This fair and comprehensive look at life in ancient China will prove to be an invaluable classroom aid.
Carole P. Roman’s If You Were Me and Lived In … Ancient China offers a compact and comprehensive look at life during the Han dynasty era.
Striking a pleasant balance between the series’ familiar “day in the life” narrative and a history of major figures and events, If You Were Me and Lived In … Ancient China tackles the formidable goal of introducing children to the traditions, customs, and accomplishments of ancient Chinese culture. Roman puts readers in the role of children living 1900 years ago, advising them of typical names for boys and girls of the era, but also pointing out that “mostly, you didn’t call each other by name. Your sisters called you ‘Older brother,’ and you called them ‘First sister’ and ‘Second sister.’”
There are some issues with consistency and tone. The beginning of the book says, for example, that you “might have lived in the capital city Chang’an,” but later, the narrative takes on a more definitive tone, with declarations like “Your father was a doctor” and “Your home was rather large.” Still, Roman succeeds in the difficult task of interweaving historical information, like the origins of silk and paper or the Chinese Lantern Festival, with the day-to-day experiences of those things. The book also includes a brief, illustrated guide to major figures of the time and a thorough glossary with pronunciation guide.

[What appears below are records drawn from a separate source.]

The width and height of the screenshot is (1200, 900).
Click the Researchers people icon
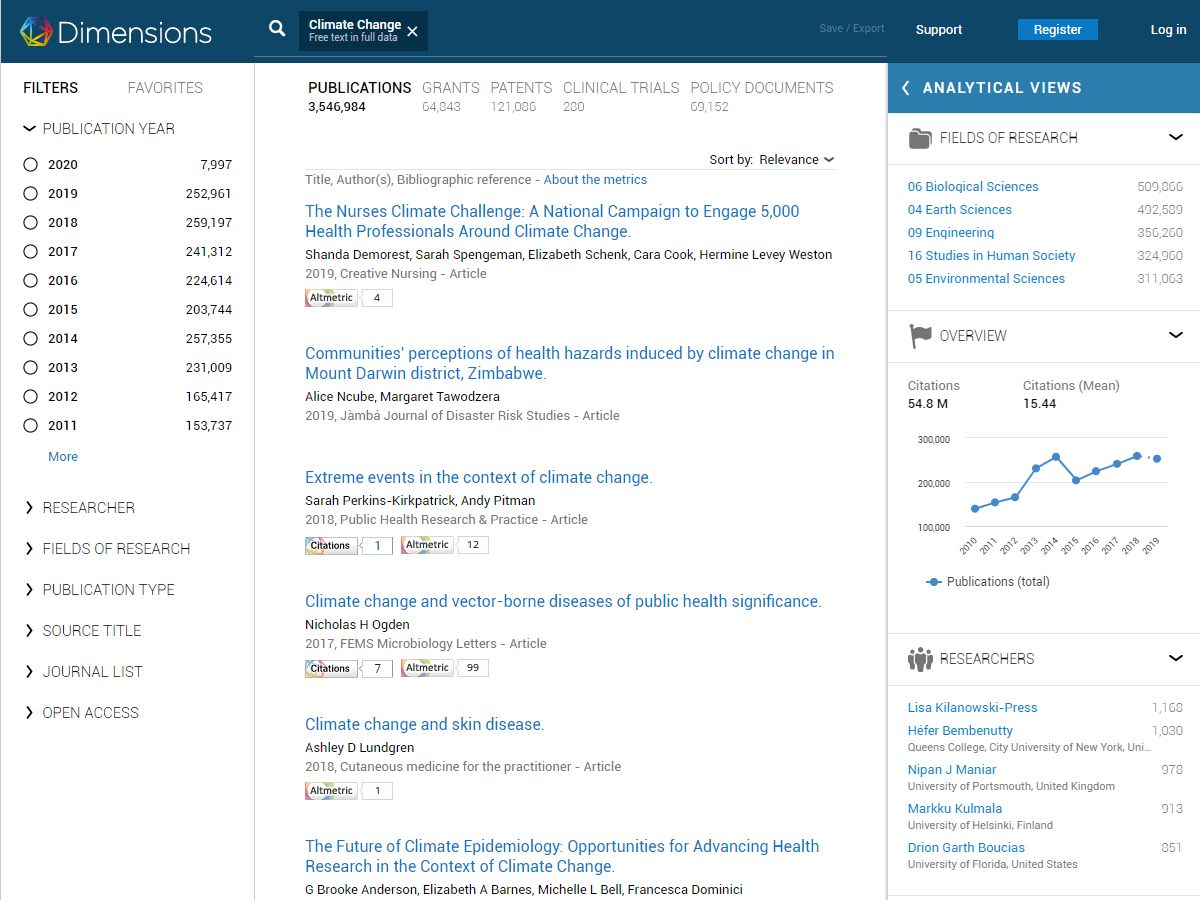point(919,659)
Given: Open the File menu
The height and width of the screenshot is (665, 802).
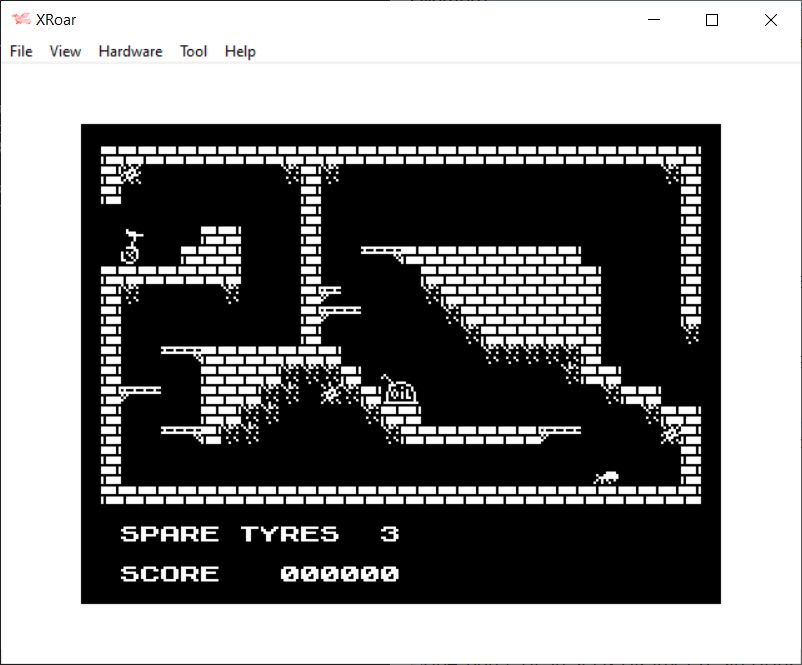Looking at the screenshot, I should pyautogui.click(x=21, y=51).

Roman portrays the culture fairly, without idealizing it, noting that girls were not thought worthy of education, and that male children were expected to follow in their fathers’ footsteps in choosing a profession, even if it conflicted with their own interests: “You wanted to be a noodle maker … but your father told you you were going to be a doctor, and that was the end of that.”
The images alternate with text on every two-page spread, which helps to keep the sometimes dense text from feeling overwhelming, as does the decision to utilize blank space in the book’s design, rather than filling every page to capacity. Arkova’s illustrations favor pastel colors and rough, fuzzy edges, which results in pictures that are unique enough to be interesting but still clear enough to aid the storytelling.
If You Were Me and Lived In … Ancient China is a natural fit for classrooms and school libraries and an excellent read for anyone curious about life during one of the world’s most celebrated eras of civilization.